* _WHAT IS BEING ASKED_
Search the data for the string "name", and report each line where it is found.

==========

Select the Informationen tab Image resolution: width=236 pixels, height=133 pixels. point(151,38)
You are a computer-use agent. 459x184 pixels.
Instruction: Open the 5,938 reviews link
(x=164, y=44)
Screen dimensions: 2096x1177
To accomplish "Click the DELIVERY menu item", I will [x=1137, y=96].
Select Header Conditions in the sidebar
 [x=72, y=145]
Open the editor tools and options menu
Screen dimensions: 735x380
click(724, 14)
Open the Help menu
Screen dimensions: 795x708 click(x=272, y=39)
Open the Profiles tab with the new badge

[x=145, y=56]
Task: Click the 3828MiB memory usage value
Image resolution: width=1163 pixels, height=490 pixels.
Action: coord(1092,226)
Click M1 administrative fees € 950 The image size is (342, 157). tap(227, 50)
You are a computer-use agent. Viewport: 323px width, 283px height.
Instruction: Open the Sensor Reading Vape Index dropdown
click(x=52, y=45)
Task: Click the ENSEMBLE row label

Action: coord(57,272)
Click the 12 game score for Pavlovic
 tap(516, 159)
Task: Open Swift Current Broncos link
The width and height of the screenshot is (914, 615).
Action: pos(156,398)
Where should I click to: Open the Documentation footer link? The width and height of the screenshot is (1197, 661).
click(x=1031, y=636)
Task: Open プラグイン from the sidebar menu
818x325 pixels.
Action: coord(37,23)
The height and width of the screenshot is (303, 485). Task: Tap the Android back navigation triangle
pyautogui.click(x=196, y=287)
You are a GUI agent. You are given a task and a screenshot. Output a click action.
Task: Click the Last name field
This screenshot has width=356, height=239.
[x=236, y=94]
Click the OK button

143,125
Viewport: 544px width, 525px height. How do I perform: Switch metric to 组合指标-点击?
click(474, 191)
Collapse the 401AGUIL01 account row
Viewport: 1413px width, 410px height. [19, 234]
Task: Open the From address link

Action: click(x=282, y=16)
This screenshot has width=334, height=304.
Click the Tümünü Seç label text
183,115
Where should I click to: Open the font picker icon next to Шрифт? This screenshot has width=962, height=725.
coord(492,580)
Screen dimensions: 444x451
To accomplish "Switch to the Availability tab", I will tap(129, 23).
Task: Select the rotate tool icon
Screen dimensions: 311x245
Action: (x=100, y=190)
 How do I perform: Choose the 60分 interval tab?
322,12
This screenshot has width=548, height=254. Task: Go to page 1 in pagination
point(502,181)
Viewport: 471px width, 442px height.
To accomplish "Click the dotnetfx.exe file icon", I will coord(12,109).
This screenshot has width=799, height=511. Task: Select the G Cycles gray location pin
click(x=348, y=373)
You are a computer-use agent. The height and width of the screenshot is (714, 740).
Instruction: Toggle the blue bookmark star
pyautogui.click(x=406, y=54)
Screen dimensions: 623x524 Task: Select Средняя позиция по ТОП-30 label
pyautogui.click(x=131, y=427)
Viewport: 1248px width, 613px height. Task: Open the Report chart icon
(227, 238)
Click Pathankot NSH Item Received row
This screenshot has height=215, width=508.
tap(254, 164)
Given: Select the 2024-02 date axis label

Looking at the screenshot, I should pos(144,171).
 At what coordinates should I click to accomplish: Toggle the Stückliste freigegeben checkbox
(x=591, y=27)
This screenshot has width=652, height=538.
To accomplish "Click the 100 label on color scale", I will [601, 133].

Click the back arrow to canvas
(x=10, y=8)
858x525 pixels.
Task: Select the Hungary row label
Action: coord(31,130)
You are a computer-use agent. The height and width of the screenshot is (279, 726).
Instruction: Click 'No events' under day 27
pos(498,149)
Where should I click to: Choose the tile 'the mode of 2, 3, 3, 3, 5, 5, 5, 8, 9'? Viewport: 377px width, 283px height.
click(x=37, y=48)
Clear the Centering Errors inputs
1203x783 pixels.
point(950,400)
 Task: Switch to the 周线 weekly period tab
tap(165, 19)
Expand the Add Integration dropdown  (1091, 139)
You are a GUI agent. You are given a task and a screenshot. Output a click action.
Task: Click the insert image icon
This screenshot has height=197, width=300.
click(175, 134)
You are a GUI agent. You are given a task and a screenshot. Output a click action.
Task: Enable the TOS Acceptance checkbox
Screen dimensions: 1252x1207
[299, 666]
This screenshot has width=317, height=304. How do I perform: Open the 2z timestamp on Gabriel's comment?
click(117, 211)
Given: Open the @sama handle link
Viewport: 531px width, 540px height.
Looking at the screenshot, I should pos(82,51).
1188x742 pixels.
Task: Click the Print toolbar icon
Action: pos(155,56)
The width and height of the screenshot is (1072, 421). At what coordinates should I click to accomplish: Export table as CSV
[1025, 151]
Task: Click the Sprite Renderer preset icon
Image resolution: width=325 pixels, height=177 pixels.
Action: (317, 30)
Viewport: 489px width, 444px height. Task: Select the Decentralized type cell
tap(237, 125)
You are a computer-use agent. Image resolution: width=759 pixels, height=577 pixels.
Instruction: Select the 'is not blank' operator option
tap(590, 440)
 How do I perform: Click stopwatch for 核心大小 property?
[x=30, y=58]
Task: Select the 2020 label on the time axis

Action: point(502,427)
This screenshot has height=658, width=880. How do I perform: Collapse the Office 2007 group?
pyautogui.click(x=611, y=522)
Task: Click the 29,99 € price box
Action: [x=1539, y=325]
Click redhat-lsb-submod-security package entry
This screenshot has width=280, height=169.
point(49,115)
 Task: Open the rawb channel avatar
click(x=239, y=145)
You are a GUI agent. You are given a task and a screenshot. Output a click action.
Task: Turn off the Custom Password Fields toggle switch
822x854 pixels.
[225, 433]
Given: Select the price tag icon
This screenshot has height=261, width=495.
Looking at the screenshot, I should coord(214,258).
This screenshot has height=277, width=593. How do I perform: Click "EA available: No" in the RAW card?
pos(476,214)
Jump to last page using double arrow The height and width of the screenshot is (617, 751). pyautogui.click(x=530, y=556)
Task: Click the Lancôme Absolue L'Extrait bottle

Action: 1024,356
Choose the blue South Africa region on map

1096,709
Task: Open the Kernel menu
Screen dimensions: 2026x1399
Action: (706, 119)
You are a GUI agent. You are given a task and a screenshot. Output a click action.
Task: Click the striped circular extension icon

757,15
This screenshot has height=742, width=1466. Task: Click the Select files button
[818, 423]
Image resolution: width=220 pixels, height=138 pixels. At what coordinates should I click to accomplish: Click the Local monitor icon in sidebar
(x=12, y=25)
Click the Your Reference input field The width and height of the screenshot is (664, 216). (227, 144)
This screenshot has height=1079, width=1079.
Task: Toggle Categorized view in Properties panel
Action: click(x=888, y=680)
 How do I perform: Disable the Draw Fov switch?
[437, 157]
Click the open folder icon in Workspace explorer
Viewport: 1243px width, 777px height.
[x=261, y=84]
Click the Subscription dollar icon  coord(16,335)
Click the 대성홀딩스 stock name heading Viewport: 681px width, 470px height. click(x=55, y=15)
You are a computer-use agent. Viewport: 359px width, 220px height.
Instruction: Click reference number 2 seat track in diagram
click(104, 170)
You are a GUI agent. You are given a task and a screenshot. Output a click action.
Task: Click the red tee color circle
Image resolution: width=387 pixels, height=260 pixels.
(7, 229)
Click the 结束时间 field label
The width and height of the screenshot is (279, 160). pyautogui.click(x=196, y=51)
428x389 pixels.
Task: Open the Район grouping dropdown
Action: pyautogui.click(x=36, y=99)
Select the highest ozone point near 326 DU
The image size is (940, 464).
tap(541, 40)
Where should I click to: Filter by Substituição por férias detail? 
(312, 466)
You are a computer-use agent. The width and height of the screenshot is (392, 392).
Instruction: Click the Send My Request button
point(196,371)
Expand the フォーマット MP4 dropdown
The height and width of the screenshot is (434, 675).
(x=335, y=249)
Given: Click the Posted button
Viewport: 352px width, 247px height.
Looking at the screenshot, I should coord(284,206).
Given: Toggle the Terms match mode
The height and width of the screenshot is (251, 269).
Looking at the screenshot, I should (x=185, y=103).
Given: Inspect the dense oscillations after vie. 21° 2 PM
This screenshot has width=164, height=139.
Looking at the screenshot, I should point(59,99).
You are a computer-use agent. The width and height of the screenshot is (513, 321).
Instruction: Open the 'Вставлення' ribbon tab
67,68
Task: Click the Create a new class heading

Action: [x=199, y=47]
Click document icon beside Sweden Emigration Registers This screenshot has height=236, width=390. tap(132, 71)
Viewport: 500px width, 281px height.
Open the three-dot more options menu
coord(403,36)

==========

* _EXERCISE OUTPUT_
Task: Click the Last name field
Click the 대성홀딩스 stock name heading Viewport: 681px width, 470px height. click(x=55, y=15)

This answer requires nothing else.